— TASK BRIEF —
Recast every one of the rows below as a JSON list of strings, one string per line, with blank lines omitted.
-- SUPPLIED DATA start --
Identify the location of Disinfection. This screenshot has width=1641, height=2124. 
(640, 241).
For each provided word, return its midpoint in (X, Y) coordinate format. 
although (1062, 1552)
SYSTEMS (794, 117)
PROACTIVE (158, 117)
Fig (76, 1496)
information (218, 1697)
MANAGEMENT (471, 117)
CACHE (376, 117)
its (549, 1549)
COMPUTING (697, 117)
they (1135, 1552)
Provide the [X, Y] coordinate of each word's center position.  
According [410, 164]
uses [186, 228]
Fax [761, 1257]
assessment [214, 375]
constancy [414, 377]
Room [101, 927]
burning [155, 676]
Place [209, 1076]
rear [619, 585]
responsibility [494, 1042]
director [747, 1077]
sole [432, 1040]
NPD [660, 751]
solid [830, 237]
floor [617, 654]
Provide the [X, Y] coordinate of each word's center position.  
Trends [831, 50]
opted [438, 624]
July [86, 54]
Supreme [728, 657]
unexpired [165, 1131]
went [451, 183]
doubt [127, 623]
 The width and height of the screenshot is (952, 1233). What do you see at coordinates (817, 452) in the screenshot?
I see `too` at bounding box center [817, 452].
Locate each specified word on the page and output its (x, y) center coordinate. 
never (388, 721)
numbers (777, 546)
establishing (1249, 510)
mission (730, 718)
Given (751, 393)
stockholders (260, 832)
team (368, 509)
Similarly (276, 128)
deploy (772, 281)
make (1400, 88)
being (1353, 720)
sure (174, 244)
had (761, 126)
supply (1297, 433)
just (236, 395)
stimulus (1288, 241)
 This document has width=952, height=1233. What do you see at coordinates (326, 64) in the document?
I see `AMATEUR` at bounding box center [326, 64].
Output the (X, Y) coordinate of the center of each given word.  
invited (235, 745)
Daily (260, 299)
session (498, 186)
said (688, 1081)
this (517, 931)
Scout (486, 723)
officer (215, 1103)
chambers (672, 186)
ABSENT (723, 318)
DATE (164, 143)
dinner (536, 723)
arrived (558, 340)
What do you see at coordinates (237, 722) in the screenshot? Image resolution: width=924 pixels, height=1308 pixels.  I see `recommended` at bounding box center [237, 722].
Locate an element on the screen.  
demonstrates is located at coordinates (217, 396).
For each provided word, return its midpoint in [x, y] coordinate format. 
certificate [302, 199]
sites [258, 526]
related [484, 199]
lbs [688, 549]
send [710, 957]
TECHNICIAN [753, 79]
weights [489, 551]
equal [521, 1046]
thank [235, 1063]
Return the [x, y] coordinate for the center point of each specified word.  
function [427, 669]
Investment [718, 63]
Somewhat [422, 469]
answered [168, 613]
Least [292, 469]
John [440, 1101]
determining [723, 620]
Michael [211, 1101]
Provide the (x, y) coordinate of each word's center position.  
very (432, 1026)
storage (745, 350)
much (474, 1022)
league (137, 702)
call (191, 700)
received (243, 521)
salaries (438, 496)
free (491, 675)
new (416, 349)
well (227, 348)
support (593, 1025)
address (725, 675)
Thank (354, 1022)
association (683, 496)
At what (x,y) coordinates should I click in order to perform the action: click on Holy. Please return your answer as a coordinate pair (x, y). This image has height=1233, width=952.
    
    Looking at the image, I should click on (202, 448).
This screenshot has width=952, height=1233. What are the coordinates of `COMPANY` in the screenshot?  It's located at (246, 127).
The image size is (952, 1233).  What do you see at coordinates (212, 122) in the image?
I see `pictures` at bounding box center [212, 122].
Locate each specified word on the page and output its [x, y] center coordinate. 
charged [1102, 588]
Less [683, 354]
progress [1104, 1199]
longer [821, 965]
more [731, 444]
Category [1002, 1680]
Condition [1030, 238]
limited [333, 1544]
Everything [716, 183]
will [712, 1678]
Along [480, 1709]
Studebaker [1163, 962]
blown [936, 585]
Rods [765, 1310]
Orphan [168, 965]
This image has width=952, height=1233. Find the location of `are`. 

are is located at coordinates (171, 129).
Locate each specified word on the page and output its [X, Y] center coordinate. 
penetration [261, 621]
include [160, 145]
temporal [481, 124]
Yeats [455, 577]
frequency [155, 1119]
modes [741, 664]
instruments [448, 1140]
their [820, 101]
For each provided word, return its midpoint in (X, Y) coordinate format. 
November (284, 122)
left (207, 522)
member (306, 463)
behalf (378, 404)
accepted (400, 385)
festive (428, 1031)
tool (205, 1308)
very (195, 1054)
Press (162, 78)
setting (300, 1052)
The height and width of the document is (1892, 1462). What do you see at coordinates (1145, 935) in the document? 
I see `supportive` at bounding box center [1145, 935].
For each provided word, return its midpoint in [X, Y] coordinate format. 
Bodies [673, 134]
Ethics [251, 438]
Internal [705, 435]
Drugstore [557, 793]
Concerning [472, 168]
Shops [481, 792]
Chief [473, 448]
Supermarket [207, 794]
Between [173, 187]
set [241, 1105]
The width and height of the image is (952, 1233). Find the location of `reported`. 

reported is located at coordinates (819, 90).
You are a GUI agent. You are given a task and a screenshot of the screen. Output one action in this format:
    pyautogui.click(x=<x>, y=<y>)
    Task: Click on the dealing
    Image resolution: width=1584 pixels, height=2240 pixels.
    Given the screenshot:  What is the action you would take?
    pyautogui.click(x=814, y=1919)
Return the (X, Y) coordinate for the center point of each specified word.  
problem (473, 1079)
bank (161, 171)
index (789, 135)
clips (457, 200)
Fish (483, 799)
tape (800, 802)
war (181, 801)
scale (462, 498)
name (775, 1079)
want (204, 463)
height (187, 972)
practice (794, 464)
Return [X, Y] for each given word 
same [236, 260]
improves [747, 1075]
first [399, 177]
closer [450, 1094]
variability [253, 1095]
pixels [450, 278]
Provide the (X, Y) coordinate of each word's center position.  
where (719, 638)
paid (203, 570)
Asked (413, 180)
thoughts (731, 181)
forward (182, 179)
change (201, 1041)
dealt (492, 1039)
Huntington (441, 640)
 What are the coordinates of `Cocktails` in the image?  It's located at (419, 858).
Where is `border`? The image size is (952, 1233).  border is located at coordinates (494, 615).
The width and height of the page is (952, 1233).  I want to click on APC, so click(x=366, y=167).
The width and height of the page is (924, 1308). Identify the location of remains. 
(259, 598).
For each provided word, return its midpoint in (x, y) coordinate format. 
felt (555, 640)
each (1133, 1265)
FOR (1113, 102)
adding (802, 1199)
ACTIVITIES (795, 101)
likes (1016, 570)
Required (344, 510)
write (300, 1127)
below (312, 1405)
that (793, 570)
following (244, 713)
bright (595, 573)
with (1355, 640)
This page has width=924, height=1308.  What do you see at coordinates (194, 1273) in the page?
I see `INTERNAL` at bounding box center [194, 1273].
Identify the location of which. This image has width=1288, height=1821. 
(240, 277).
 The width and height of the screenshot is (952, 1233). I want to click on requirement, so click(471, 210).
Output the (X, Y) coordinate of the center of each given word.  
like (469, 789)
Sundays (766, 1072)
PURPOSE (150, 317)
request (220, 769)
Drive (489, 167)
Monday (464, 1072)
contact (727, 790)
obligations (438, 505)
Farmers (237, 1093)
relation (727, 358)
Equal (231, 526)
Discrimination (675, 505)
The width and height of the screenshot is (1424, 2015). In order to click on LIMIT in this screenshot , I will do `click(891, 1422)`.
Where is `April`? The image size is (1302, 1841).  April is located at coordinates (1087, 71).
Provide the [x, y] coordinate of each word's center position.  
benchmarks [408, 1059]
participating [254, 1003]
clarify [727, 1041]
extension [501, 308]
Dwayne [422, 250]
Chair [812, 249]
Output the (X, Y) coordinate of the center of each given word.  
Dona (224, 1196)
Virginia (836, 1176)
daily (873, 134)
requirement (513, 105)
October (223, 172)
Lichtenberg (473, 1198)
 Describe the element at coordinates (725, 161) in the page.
-- SUPPLIED DATA end --
— WRITTEN REPLY —
[
  "Identify the location of Disinfection. This screenshot has width=1641, height=2124. ",
  "(640, 241).",
  "For each provided word, return its midpoint in (X, Y) coordinate format. ",
  "although (1062, 1552)",
  "SYSTEMS (794, 117)",
  "PROACTIVE (158, 117)",
  "Fig (76, 1496)",
  "information (218, 1697)",
  "MANAGEMENT (471, 117)",
  "CACHE (376, 117)",
  "its (549, 1549)",
  "COMPUTING (697, 117)",
  "they (1135, 1552)",
  "Provide the [X, Y] coordinate of each word's center position.  ",
  "According [410, 164]",
  "uses [186, 228]",
  "Fax [761, 1257]",
  "assessment [214, 375]",
  "constancy [414, 377]",
  "Room [101, 927]",
  "burning [155, 676]",
  "Place [209, 1076]",
  "rear [619, 585]",
  "responsibility [494, 1042]",
  "director [747, 1077]",
  "sole [432, 1040]",
  "NPD [660, 751]",
  "solid [830, 237]",
  "floor [617, 654]",
  "Provide the [X, Y] coordinate of each word's center position.  ",
  "Trends [831, 50]",
  "opted [438, 624]",
  "July [86, 54]",
  "Supreme [728, 657]",
  "unexpired [165, 1131]",
  "went [451, 183]",
  "doubt [127, 623]",
  " The width and height of the screenshot is (952, 1233). What do you see at coordinates (817, 452) in the screenshot?",
  "I see `too` at bounding box center [817, 452].",
  "Locate each specified word on the page and output its (x, y) center coordinate. ",
  "never (388, 721)",
  "numbers (777, 546)",
  "establishing (1249, 510)",
  "mission (730, 718)",
  "Given (751, 393)",
  "stockholders (260, 832)",
  "team (368, 509)",
  "Similarly (276, 128)",
  "deploy (772, 281)",
  "make (1400, 88)",
  "being (1353, 720)",
  "sure (174, 244)",
  "had (761, 126)",
  "supply (1297, 433)",
  "just (236, 395)",
  "stimulus (1288, 241)",
  " This document has width=952, height=1233. What do you see at coordinates (326, 64) in the document?",
  "I see `AMATEUR` at bounding box center [326, 64].",
  "Output the (X, Y) coordinate of the center of each given word.  ",
  "invited (235, 745)",
  "Daily (260, 299)",
  "session (498, 186)",
  "said (688, 1081)",
  "this (517, 931)",
  "Scout (486, 723)",
  "officer (215, 1103)",
  "chambers (672, 186)",
  "ABSENT (723, 318)",
  "DATE (164, 143)",
  "dinner (536, 723)",
  "arrived (558, 340)",
  "What do you see at coordinates (237, 722) in the screenshot? Image resolution: width=924 pixels, height=1308 pixels.  I see `recommended` at bounding box center [237, 722].",
  "Locate an element on the screen.  ",
  "demonstrates is located at coordinates (217, 396).",
  "For each provided word, return its midpoint in [x, y] coordinate format. ",
  "certificate [302, 199]",
  "sites [258, 526]",
  "related [484, 199]",
  "lbs [688, 549]",
  "send [710, 957]",
  "TECHNICIAN [753, 79]",
  "weights [489, 551]",
  "equal [521, 1046]",
  "thank [235, 1063]",
  "Return the [x, y] coordinate for the center point of each specified word.  ",
  "function [427, 669]",
  "Investment [718, 63]",
  "Somewhat [422, 469]",
  "answered [168, 613]",
  "Least [292, 469]",
  "John [440, 1101]",
  "determining [723, 620]",
  "Michael [211, 1101]",
  "Provide the (x, y) coordinate of each word's center position.  ",
  "very (432, 1026)",
  "storage (745, 350)",
  "much (474, 1022)",
  "league (137, 702)",
  "call (191, 700)",
  "received (243, 521)",
  "salaries (438, 496)",
  "free (491, 675)",
  "new (416, 349)",
  "well (227, 348)",
  "support (593, 1025)",
  "address (725, 675)",
  "Thank (354, 1022)",
  "association (683, 496)",
  "At what (x,y) coordinates should I click in order to perform the action: click on Holy. Please return your answer as a coordinate pair (x, y). This image has height=1233, width=952.",
  "    Looking at the image, I should click on (202, 448).",
  "This screenshot has width=952, height=1233. What are the coordinates of `COMPANY` in the screenshot?  It's located at (246, 127).",
  "The image size is (952, 1233).  What do you see at coordinates (212, 122) in the image?",
  "I see `pictures` at bounding box center [212, 122].",
  "Locate each specified word on the page and output its [x, y] center coordinate. ",
  "charged [1102, 588]",
  "Less [683, 354]",
  "progress [1104, 1199]",
  "longer [821, 965]",
  "more [731, 444]",
  "Category [1002, 1680]",
  "Condition [1030, 238]",
  "limited [333, 1544]",
  "Everything [716, 183]",
  "will [712, 1678]",
  "Along [480, 1709]",
  "Studebaker [1163, 962]",
  "blown [936, 585]",
  "Rods [765, 1310]",
  "Orphan [168, 965]",
  "This image has width=952, height=1233. Find the location of `are`. ",
  "are is located at coordinates (171, 129).",
  "Locate each specified word on the page and output its [X, Y] center coordinate. ",
  "penetration [261, 621]",
  "include [160, 145]",
  "temporal [481, 124]",
  "Yeats [455, 577]",
  "frequency [155, 1119]",
  "modes [741, 664]",
  "instruments [448, 1140]",
  "their [820, 101]",
  "For each provided word, return its midpoint in (X, Y) coordinate format. ",
  "November (284, 122)",
  "left (207, 522)",
  "member (306, 463)",
  "behalf (378, 404)",
  "accepted (400, 385)",
  "festive (428, 1031)",
  "tool (205, 1308)",
  "very (195, 1054)",
  "Press (162, 78)",
  "setting (300, 1052)",
  "The height and width of the document is (1892, 1462). What do you see at coordinates (1145, 935) in the document? ",
  "I see `supportive` at bounding box center [1145, 935].",
  "For each provided word, return its midpoint in [X, Y] coordinate format. ",
  "Bodies [673, 134]",
  "Ethics [251, 438]",
  "Internal [705, 435]",
  "Drugstore [557, 793]",
  "Concerning [472, 168]",
  "Shops [481, 792]",
  "Chief [473, 448]",
  "Supermarket [207, 794]",
  "Between [173, 187]",
  "set [241, 1105]",
  "The width and height of the image is (952, 1233). Find the location of `reported`. ",
  "reported is located at coordinates (819, 90).",
  "You are a GUI agent. You are given a task and a screenshot of the screen. Output one action in this format:",
  "    pyautogui.click(x=<x>, y=<y>)",
  "    Task: Click on the dealing",
  "    Image resolution: width=1584 pixels, height=2240 pixels.",
  "    Given the screenshot:  What is the action you would take?",
  "    pyautogui.click(x=814, y=1919)",
  "Return the (X, Y) coordinate for the center point of each specified word.  ",
  "problem (473, 1079)",
  "bank (161, 171)",
  "index (789, 135)",
  "clips (457, 200)",
  "Fish (483, 799)",
  "tape (800, 802)",
  "war (181, 801)",
  "scale (462, 498)",
  "name (775, 1079)",
  "want (204, 463)",
  "height (187, 972)",
  "practice (794, 464)",
  "Return [X, Y] for each given word ",
  "same [236, 260]",
  "improves [747, 1075]",
  "first [399, 177]",
  "closer [450, 1094]",
  "variability [253, 1095]",
  "pixels [450, 278]",
  "Provide the (X, Y) coordinate of each word's center position.  ",
  "where (719, 638)",
  "paid (203, 570)",
  "Asked (413, 180)",
  "thoughts (731, 181)",
  "forward (182, 179)",
  "change (201, 1041)",
  "dealt (492, 1039)",
  "Huntington (441, 640)",
  " What are the coordinates of `Cocktails` in the image?  It's located at (419, 858).",
  "Where is `border`? The image size is (952, 1233).  border is located at coordinates (494, 615).",
  "The width and height of the page is (952, 1233).  I want to click on APC, so click(x=366, y=167).",
  "The width and height of the page is (924, 1308). Identify the location of remains. ",
  "(259, 598).",
  "For each provided word, return its midpoint in (x, y) coordinate format. ",
  "felt (555, 640)",
  "each (1133, 1265)",
  "FOR (1113, 102)",
  "adding (802, 1199)",
  "ACTIVITIES (795, 101)",
  "likes (1016, 570)",
  "Required (344, 510)",
  "write (300, 1127)",
  "below (312, 1405)",
  "that (793, 570)",
  "following (244, 713)",
  "bright (595, 573)",
  "with (1355, 640)",
  "This page has width=924, height=1308.  What do you see at coordinates (194, 1273) in the page?",
  "I see `INTERNAL` at bounding box center [194, 1273].",
  "Identify the location of which. This image has width=1288, height=1821. ",
  "(240, 277).",
  " The width and height of the screenshot is (952, 1233). I want to click on requirement, so click(471, 210).",
  "Output the (X, Y) coordinate of the center of each given word.  ",
  "like (469, 789)",
  "Sundays (766, 1072)",
  "PURPOSE (150, 317)",
  "request (220, 769)",
  "Drive (489, 167)",
  "Monday (464, 1072)",
  "contact (727, 790)",
  "obligations (438, 505)",
  "Farmers (237, 1093)",
  "relation (727, 358)",
  "Equal (231, 526)",
  "Discrimination (675, 505)",
  "The width and height of the screenshot is (1424, 2015). In order to click on LIMIT in this screenshot , I will do `click(891, 1422)`.",
  "Where is `April`? The image size is (1302, 1841).  April is located at coordinates (1087, 71).",
  "Provide the [x, y] coordinate of each word's center position.  ",
  "benchmarks [408, 1059]",
  "participating [254, 1003]",
  "clarify [727, 1041]",
  "extension [501, 308]",
  "Dwayne [422, 250]",
  "Chair [812, 249]",
  "Output the (X, Y) coordinate of the center of each given word.  ",
  "Dona (224, 1196)",
  "Virginia (836, 1176)",
  "daily (873, 134)",
  "requirement (513, 105)",
  "October (223, 172)",
  "Lichtenberg (473, 1198)",
  " Describe the element at coordinates (725, 161) in the page."
]